CONSIGNES ET EXIGENCES:
Mettez à jour les lignes allant de celle contenant « You are a GUI » jusqu'à celle contenant « [x=607, y=19] », en remplaçant « screenshot » par « screen capture » sans rien modifier d'autre.

(Enregistrements d'un jeu de données)
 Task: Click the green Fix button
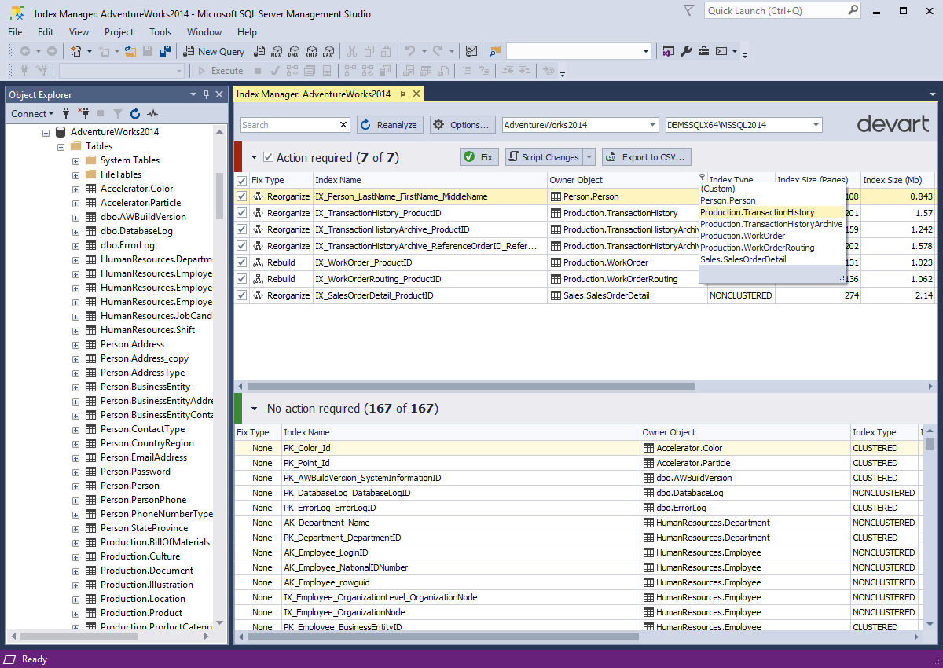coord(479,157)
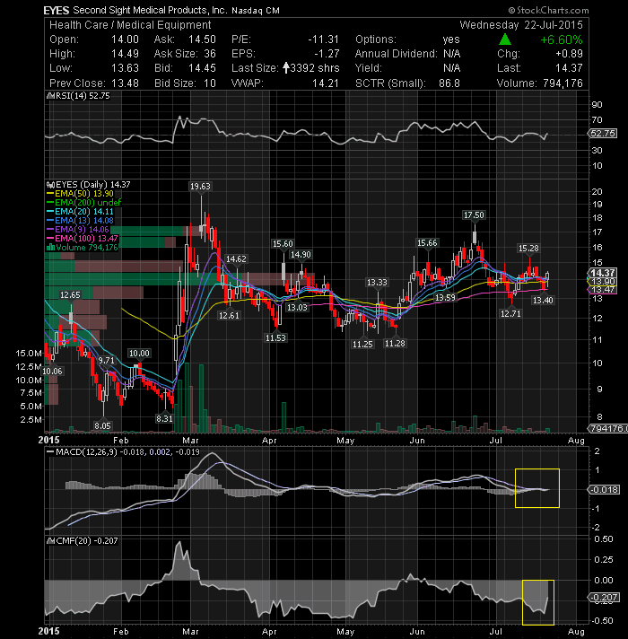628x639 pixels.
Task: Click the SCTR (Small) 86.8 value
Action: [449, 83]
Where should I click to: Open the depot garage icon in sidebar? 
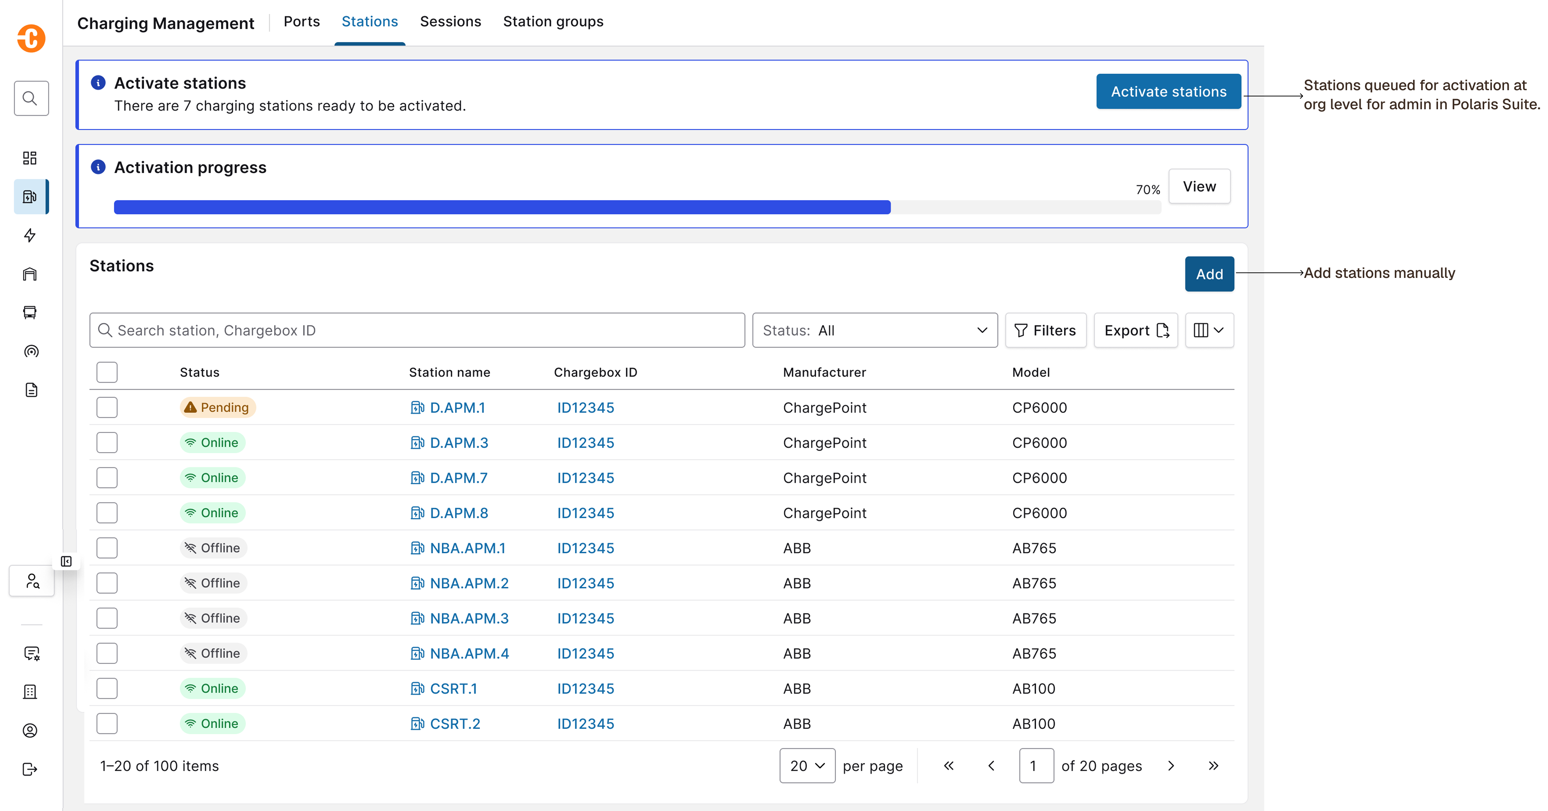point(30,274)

--

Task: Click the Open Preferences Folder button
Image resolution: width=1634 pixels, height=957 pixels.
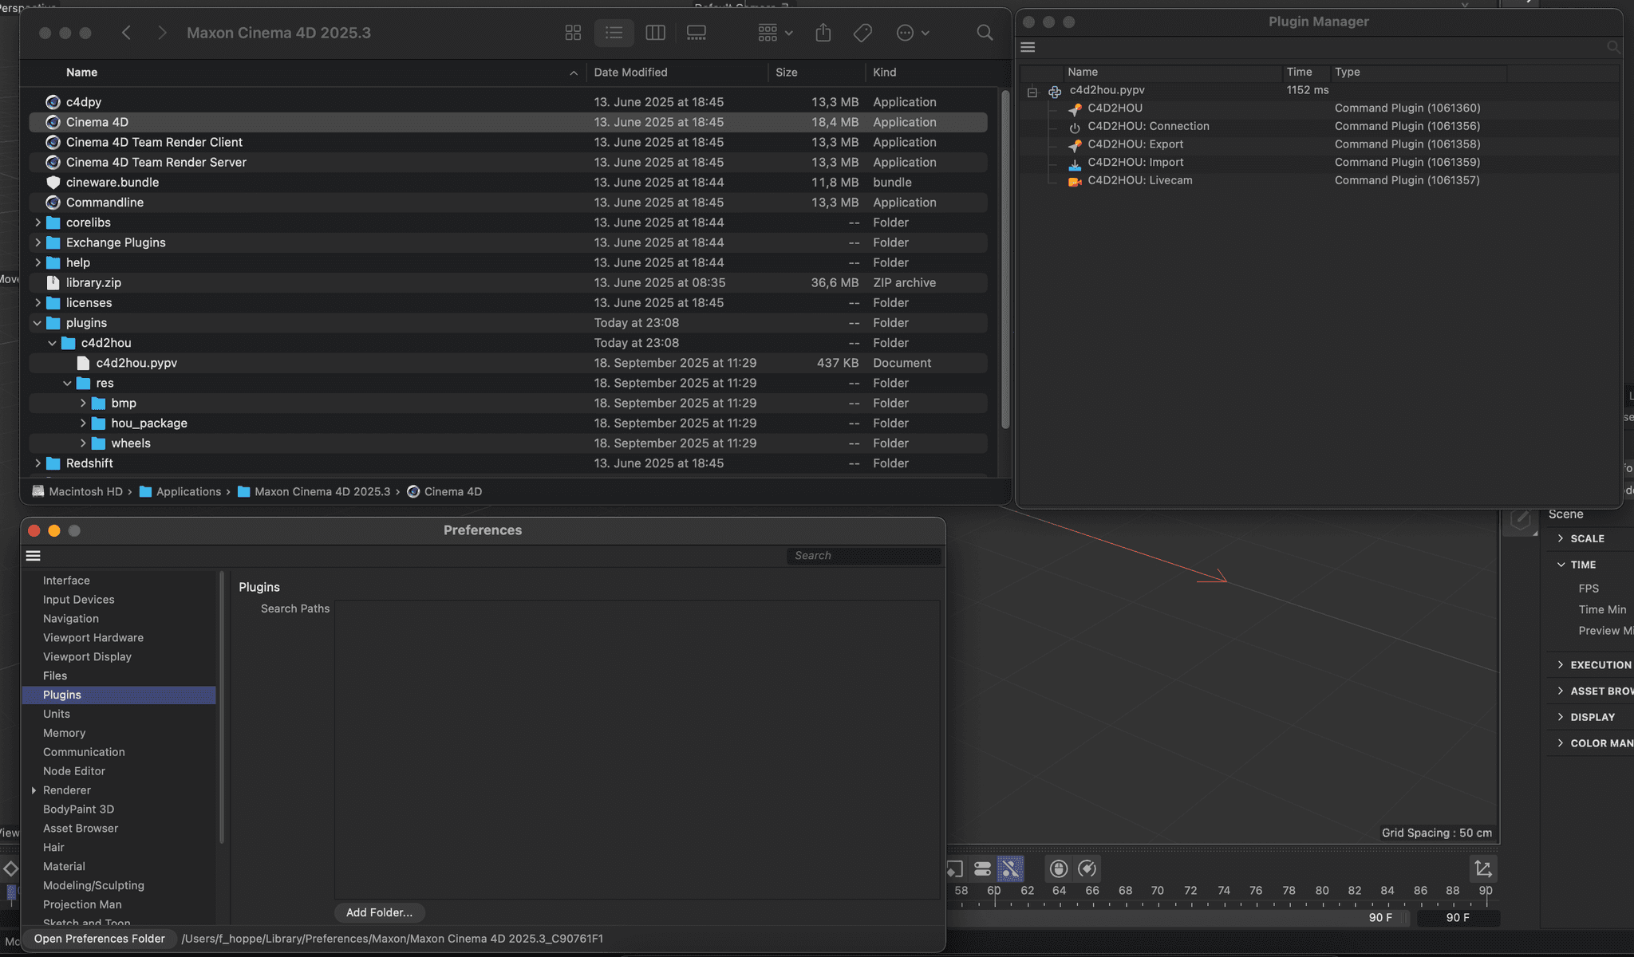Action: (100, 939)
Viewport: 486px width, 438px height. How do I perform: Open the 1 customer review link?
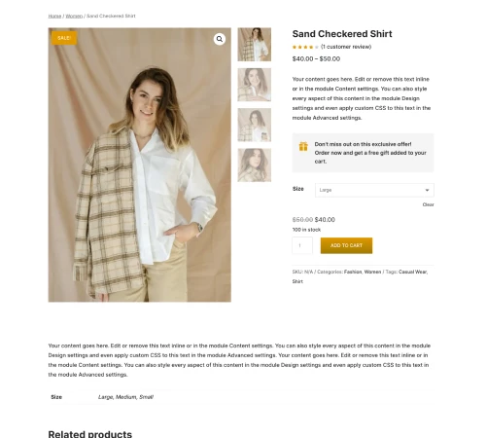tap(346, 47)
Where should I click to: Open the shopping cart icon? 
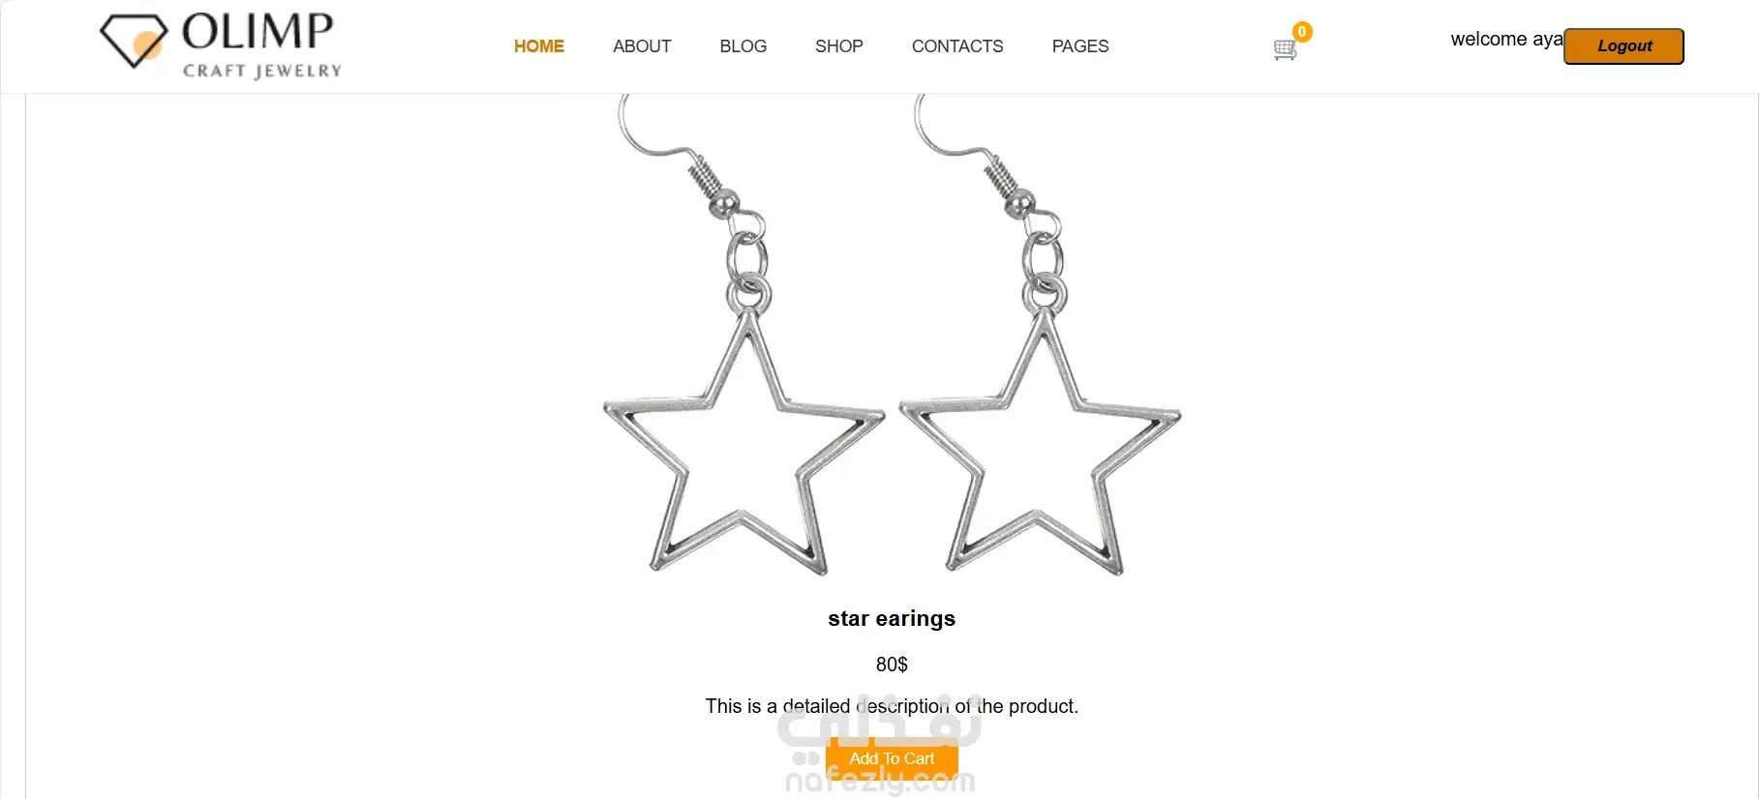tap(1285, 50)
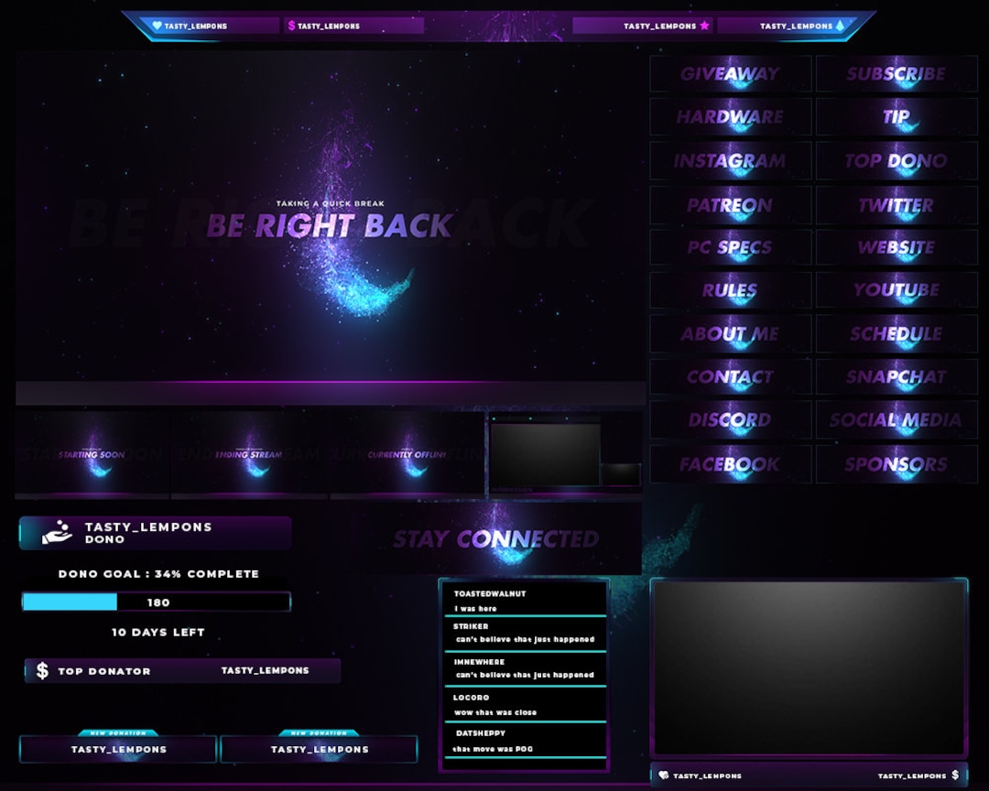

--

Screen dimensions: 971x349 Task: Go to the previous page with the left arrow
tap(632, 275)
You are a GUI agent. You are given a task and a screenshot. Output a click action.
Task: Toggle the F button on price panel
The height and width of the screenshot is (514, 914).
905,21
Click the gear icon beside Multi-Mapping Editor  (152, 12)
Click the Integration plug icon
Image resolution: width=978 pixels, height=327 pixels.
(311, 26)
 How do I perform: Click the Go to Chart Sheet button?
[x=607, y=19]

SOLUTION DU PROBLÈME:
You are a GUI agent. You are given a task and a screen capture. Output a click action.
Task: Toggle the F button on price panel
The height and width of the screen capture is (514, 914).
905,21
Click the gear icon beside Multi-Mapping Editor  (152, 12)
Click the Integration plug icon
Image resolution: width=978 pixels, height=327 pixels.
(311, 26)
 How do I perform: Click the Go to Chart Sheet button?
[x=607, y=19]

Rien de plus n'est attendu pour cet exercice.